** start Items **
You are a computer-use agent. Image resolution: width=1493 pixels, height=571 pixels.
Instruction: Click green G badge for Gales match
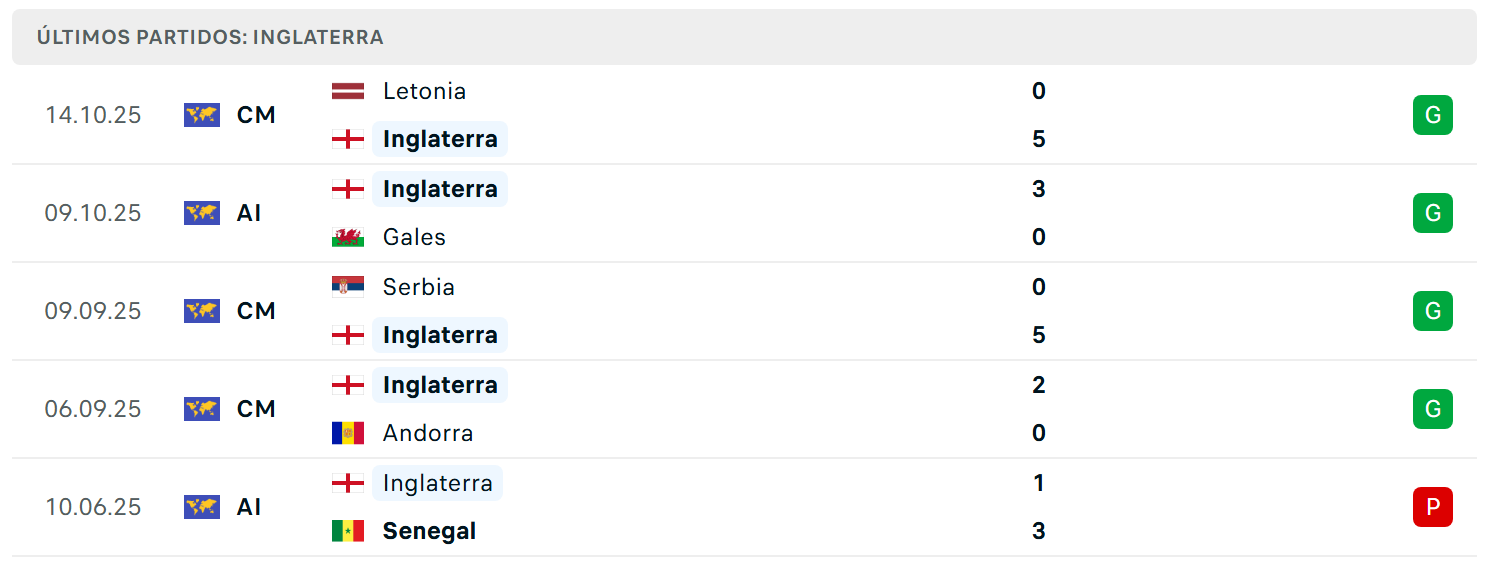pos(1432,213)
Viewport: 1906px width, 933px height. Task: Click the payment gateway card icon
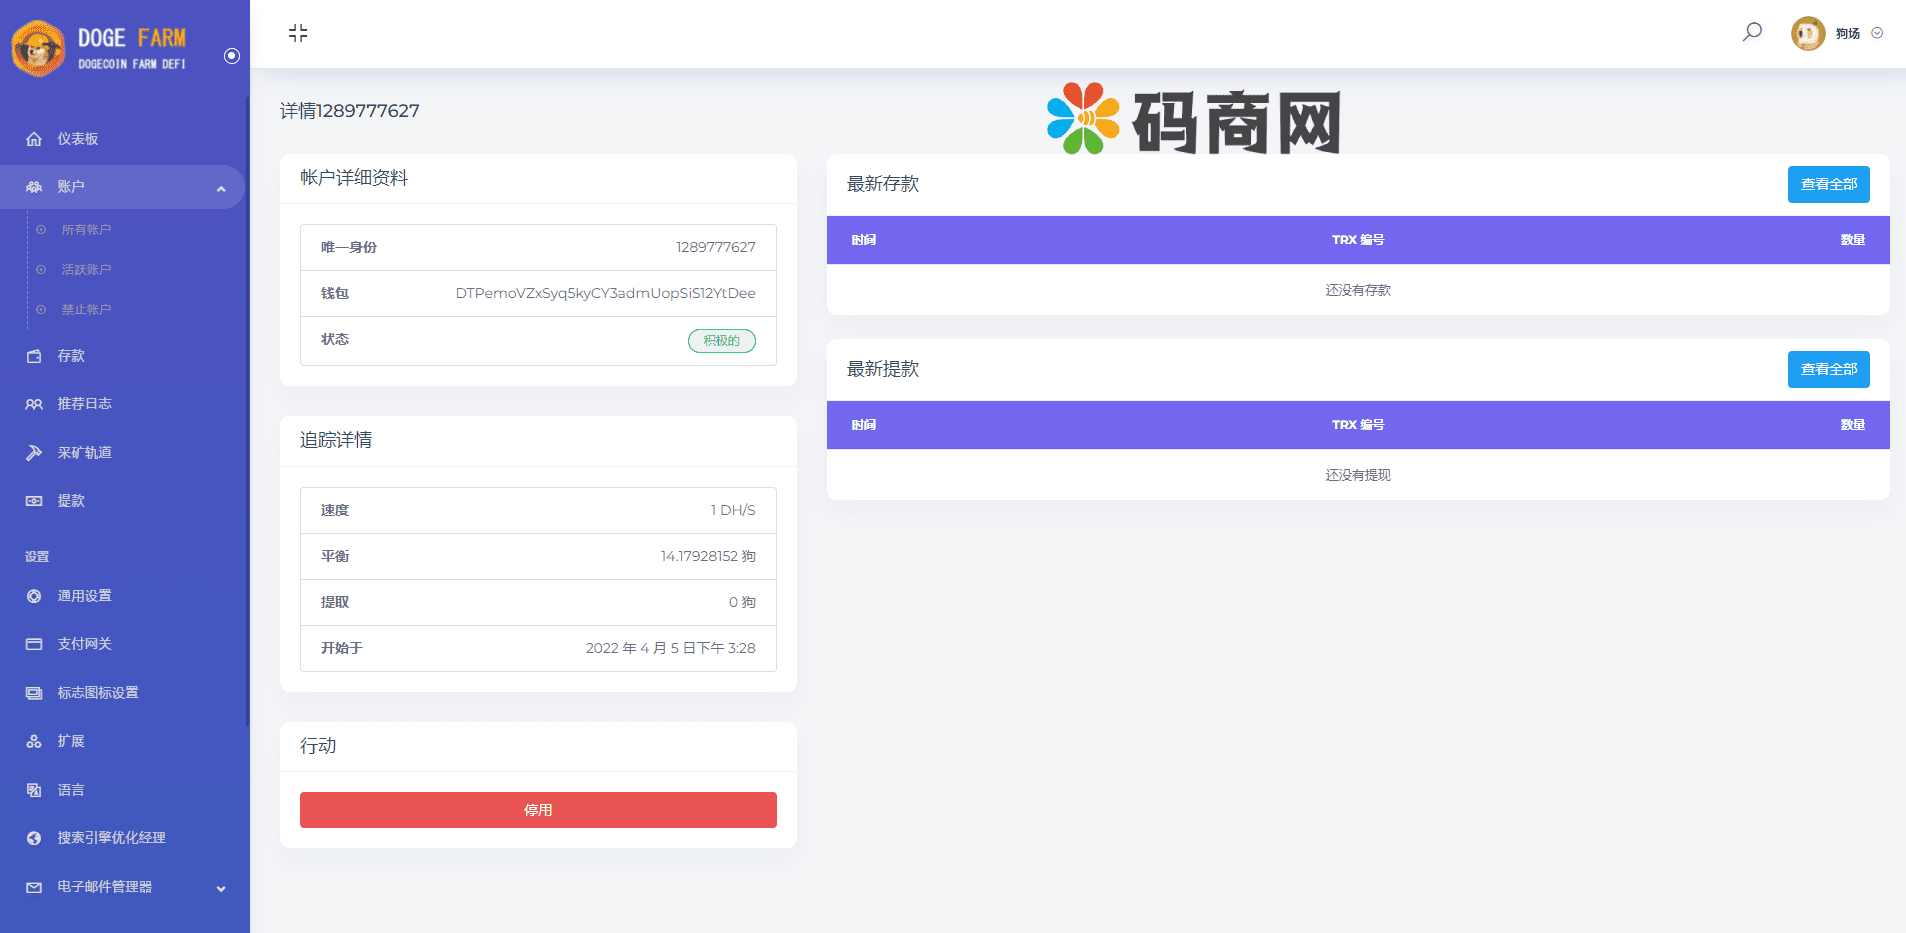point(34,644)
** end Items **
Render these items as a two-column CSV with the headers "instruction" and "location", one row per item. Put each item's text and its answer in separate quoted fields, replace line breaks with spaces, and leave the pictures out.

Complete response:
instruction,location
"You are a computer-use agent. Image resolution: width=1493 pixels, height=571 pixels. Instruction: Click green G badge for Gales match","pos(1432,213)"
"Viewport: 1906px width, 933px height. Task: Click the payment gateway card icon","point(34,644)"